What the task requires.
For this exercise, restate the data below with no change at all.

Source data.
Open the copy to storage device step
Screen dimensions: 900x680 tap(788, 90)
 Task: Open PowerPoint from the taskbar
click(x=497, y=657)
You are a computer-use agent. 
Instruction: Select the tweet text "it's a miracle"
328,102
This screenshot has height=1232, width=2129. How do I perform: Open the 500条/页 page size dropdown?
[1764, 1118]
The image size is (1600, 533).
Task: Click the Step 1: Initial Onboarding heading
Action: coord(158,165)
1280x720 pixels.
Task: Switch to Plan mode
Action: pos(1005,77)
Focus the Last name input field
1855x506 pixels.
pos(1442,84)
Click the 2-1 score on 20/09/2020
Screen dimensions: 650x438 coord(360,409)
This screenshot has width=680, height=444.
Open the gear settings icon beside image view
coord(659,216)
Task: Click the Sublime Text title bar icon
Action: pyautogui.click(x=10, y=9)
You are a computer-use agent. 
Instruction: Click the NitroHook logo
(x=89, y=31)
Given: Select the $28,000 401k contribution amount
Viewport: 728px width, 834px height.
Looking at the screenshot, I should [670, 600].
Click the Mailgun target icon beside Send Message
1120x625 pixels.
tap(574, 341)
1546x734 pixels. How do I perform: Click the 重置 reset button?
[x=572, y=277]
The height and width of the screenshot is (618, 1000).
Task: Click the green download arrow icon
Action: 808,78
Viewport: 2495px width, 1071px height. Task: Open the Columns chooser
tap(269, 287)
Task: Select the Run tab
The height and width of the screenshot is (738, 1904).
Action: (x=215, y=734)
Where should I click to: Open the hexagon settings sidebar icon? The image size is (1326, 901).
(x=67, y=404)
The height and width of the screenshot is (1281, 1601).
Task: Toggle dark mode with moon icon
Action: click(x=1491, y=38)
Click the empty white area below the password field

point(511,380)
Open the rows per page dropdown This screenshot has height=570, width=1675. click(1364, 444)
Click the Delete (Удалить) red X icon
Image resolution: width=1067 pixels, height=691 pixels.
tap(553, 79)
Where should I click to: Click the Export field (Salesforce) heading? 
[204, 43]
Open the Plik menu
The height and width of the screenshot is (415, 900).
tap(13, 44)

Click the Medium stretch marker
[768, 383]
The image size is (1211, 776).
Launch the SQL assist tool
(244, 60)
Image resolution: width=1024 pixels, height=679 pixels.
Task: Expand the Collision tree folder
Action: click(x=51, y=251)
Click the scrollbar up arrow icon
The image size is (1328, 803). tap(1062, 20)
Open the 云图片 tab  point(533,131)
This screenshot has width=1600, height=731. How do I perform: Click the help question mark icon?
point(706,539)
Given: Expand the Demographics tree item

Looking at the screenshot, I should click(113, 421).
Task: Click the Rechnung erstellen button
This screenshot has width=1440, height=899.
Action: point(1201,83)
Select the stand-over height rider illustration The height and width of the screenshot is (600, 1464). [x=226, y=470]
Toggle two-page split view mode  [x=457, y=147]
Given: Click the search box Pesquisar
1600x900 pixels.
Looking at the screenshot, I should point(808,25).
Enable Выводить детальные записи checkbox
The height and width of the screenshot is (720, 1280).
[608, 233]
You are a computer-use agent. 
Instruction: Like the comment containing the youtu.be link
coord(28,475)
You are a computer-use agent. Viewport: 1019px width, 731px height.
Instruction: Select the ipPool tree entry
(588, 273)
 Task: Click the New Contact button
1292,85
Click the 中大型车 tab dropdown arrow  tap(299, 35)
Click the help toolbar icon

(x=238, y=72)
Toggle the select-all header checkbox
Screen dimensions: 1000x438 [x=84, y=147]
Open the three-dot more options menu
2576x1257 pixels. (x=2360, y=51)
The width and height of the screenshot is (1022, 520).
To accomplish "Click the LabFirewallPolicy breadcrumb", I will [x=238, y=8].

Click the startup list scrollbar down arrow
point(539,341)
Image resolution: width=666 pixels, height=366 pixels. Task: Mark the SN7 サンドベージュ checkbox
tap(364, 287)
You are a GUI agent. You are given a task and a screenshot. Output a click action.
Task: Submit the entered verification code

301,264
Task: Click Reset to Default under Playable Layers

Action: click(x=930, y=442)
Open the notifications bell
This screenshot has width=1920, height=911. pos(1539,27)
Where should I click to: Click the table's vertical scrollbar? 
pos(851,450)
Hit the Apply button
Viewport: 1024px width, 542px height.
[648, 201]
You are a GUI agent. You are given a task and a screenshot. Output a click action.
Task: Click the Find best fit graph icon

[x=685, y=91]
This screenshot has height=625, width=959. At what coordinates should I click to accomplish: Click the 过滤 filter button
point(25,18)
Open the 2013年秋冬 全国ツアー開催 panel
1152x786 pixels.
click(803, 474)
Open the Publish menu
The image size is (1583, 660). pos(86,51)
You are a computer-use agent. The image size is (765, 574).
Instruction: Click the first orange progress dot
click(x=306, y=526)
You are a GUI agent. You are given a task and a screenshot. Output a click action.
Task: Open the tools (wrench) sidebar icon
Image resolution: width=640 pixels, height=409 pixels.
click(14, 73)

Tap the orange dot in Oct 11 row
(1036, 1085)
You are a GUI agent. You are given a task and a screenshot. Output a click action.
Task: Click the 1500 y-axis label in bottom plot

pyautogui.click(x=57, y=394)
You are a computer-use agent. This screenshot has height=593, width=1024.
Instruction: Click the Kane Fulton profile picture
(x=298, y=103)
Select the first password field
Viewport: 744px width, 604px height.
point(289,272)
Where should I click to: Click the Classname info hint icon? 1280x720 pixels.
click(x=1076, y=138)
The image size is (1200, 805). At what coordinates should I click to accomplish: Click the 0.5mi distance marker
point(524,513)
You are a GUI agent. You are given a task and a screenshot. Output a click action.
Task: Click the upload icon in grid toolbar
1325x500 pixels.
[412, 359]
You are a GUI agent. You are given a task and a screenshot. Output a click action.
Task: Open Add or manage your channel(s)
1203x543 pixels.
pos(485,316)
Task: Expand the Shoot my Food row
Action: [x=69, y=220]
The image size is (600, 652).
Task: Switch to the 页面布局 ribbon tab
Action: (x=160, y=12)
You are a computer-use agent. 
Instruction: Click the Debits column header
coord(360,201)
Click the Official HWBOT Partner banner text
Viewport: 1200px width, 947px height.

Exercise response.
Open the copy to storage device step
Screen dimensions: 900x680 tap(788, 90)
 Task: Open PowerPoint from the taskbar
click(x=497, y=657)
You are a computer-use agent. 
Instruction: Select the tweet text "it's a miracle"
328,102
This screenshot has height=1232, width=2129. How do I perform: Open the 500条/页 page size dropdown?
[1764, 1118]
The image size is (1600, 533).
Task: Click the Step 1: Initial Onboarding heading
Action: coord(158,165)
1280x720 pixels.
Task: Switch to Plan mode
Action: pos(1005,77)
Focus the Last name input field
1855x506 pixels.
pos(1442,84)
Click the 2-1 score on 20/09/2020
Screen dimensions: 650x438 coord(360,409)
This screenshot has width=680, height=444.
Open the gear settings icon beside image view
coord(659,216)
Task: Click the Sublime Text title bar icon
Action: pyautogui.click(x=10, y=9)
You are a computer-use agent. 
Instruction: Click the NitroHook logo
(x=89, y=31)
Given: Select the $28,000 401k contribution amount
Viewport: 728px width, 834px height.
Looking at the screenshot, I should [670, 600].
Click the Mailgun target icon beside Send Message
1120x625 pixels.
tap(574, 341)
1546x734 pixels. How do I perform: Click the 重置 reset button?
[x=572, y=277]
The height and width of the screenshot is (618, 1000).
Task: Click the green download arrow icon
Action: 808,78
Viewport: 2495px width, 1071px height. Task: Open the Columns chooser
tap(269, 287)
Task: Select the Run tab
The height and width of the screenshot is (738, 1904).
Action: (x=215, y=734)
Where should I click to: Open the hexagon settings sidebar icon? The image size is (1326, 901).
(x=67, y=404)
The height and width of the screenshot is (1281, 1601).
Task: Toggle dark mode with moon icon
Action: click(x=1491, y=38)
Click the empty white area below the password field

point(511,380)
Open the rows per page dropdown This screenshot has height=570, width=1675. click(1364, 444)
Click the Delete (Удалить) red X icon
Image resolution: width=1067 pixels, height=691 pixels.
tap(553, 79)
Where should I click to: Click the Export field (Salesforce) heading? 
[204, 43]
Open the Plik menu
The height and width of the screenshot is (415, 900).
tap(13, 44)

Click the Medium stretch marker
[768, 383]
The image size is (1211, 776).
Launch the SQL assist tool
(244, 60)
Image resolution: width=1024 pixels, height=679 pixels.
Task: Expand the Collision tree folder
Action: click(x=51, y=251)
Click the scrollbar up arrow icon
The image size is (1328, 803). tap(1062, 20)
Open the 云图片 tab  point(533,131)
This screenshot has width=1600, height=731. How do I perform: Click the help question mark icon?
point(706,539)
Given: Expand the Demographics tree item

Looking at the screenshot, I should click(113, 421).
Task: Click the Rechnung erstellen button
This screenshot has width=1440, height=899.
Action: point(1201,83)
Select the stand-over height rider illustration The height and width of the screenshot is (600, 1464). [x=226, y=470]
Toggle two-page split view mode  [x=457, y=147]
Given: Click the search box Pesquisar
1600x900 pixels.
Looking at the screenshot, I should point(808,25).
Enable Выводить детальные записи checkbox
The height and width of the screenshot is (720, 1280).
[608, 233]
You are a computer-use agent. 
Instruction: Like the comment containing the youtu.be link
coord(28,475)
You are a computer-use agent. Viewport: 1019px width, 731px height.
Instruction: Select the ipPool tree entry
(588, 273)
 Task: Click the New Contact button
1292,85
Click the 中大型车 tab dropdown arrow  tap(299, 35)
Click the help toolbar icon

(x=238, y=72)
Toggle the select-all header checkbox
Screen dimensions: 1000x438 [x=84, y=147]
Open the three-dot more options menu
2576x1257 pixels. (x=2360, y=51)
The width and height of the screenshot is (1022, 520).
To accomplish "Click the LabFirewallPolicy breadcrumb", I will [x=238, y=8].

Click the startup list scrollbar down arrow
point(539,341)
Image resolution: width=666 pixels, height=366 pixels. Task: Mark the SN7 サンドベージュ checkbox
tap(364, 287)
You are a GUI agent. You are given a task and a screenshot. Output a click action.
Task: Submit the entered verification code

301,264
Task: Click Reset to Default under Playable Layers

Action: click(x=930, y=442)
Open the notifications bell
This screenshot has width=1920, height=911. pos(1539,27)
Where should I click to: Click the table's vertical scrollbar? 
pos(851,450)
Hit the Apply button
Viewport: 1024px width, 542px height.
[648, 201]
You are a GUI agent. You are given a task and a screenshot. Output a click action.
Task: Click the Find best fit graph icon

[x=685, y=91]
This screenshot has height=625, width=959. At what coordinates should I click to accomplish: Click the 过滤 filter button
point(25,18)
Open the 2013年秋冬 全国ツアー開催 panel
1152x786 pixels.
click(803, 474)
Open the Publish menu
The image size is (1583, 660). pos(86,51)
You are a computer-use agent. The image size is (765, 574).
Instruction: Click the first orange progress dot
click(x=306, y=526)
You are a GUI agent. You are given a task and a screenshot. Output a click action.
Task: Open the tools (wrench) sidebar icon
Image resolution: width=640 pixels, height=409 pixels.
click(14, 73)

Tap the orange dot in Oct 11 row
(1036, 1085)
You are a GUI agent. You are given a task and a screenshot. Output a click action.
Task: Click the 1500 y-axis label in bottom plot

pyautogui.click(x=57, y=394)
You are a computer-use agent. This screenshot has height=593, width=1024.
Instruction: Click the Kane Fulton profile picture
(x=298, y=103)
Select the first password field
Viewport: 744px width, 604px height.
point(289,272)
Where should I click to: Click the Classname info hint icon? 1280x720 pixels.
click(x=1076, y=138)
The image size is (1200, 805). At what coordinates should I click to accomplish: Click the 0.5mi distance marker
point(524,513)
You are a GUI agent. You are given a task and a screenshot. Output a click action.
Task: Click the upload icon in grid toolbar
1325x500 pixels.
[412, 359]
You are a GUI agent. You are given a task and a screenshot. Output a click action.
Task: Open Add or manage your channel(s)
1203x543 pixels.
pos(485,316)
Task: Expand the Shoot my Food row
Action: [x=69, y=220]
The image size is (600, 652).
Task: Switch to the 页面布局 ribbon tab
Action: (x=160, y=12)
You are a computer-use agent. 
Instruction: Click the Debits column header
coord(360,201)
Click the Official HWBOT Partner banner text
Viewport: 1200px width, 947px height.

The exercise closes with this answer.